SOURCE DATA:
══════════

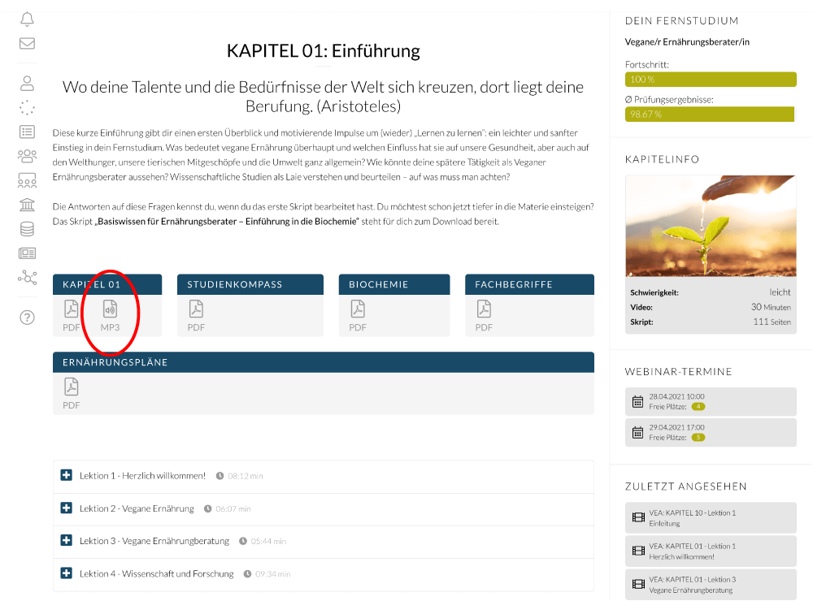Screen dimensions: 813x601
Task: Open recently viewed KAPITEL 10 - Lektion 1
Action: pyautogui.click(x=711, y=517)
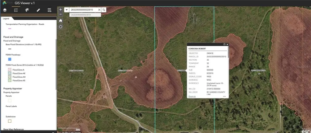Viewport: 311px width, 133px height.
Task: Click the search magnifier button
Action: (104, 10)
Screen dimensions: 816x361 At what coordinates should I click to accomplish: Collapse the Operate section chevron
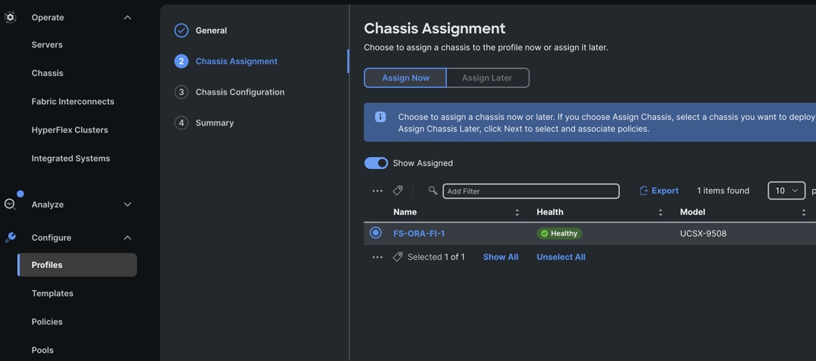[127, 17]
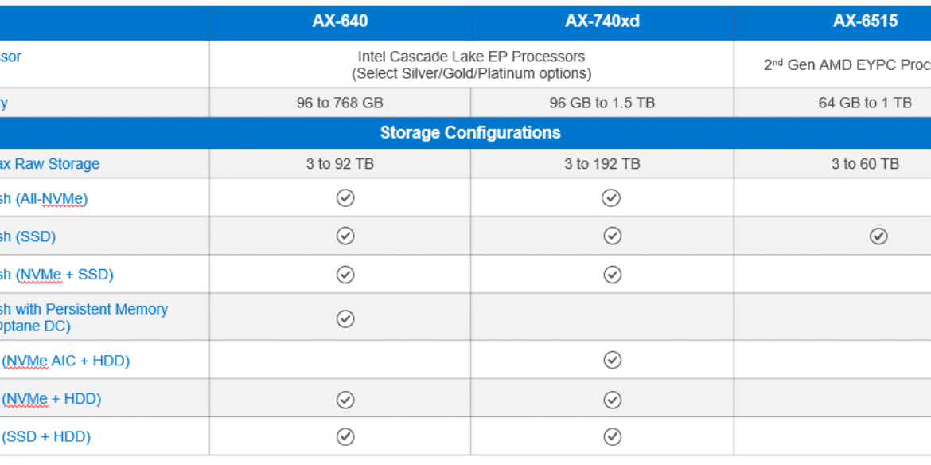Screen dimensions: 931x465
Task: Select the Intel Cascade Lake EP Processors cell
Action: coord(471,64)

══════════

WHAT THE EXERCISE ASKS: Copy exactly the lines from the one containing "Screen dimensions: 816x361" through the final line of the records above, both included, and leave out any pictures.

EXERCISE RESPONSE:
Screen dimensions: 816x361 At what coordinates should I click to accomplish: Collapse the Operate section chevron
[127, 17]
Screen dimensions: 931x465
Task: Select the Intel Cascade Lake EP Processors cell
Action: coord(471,64)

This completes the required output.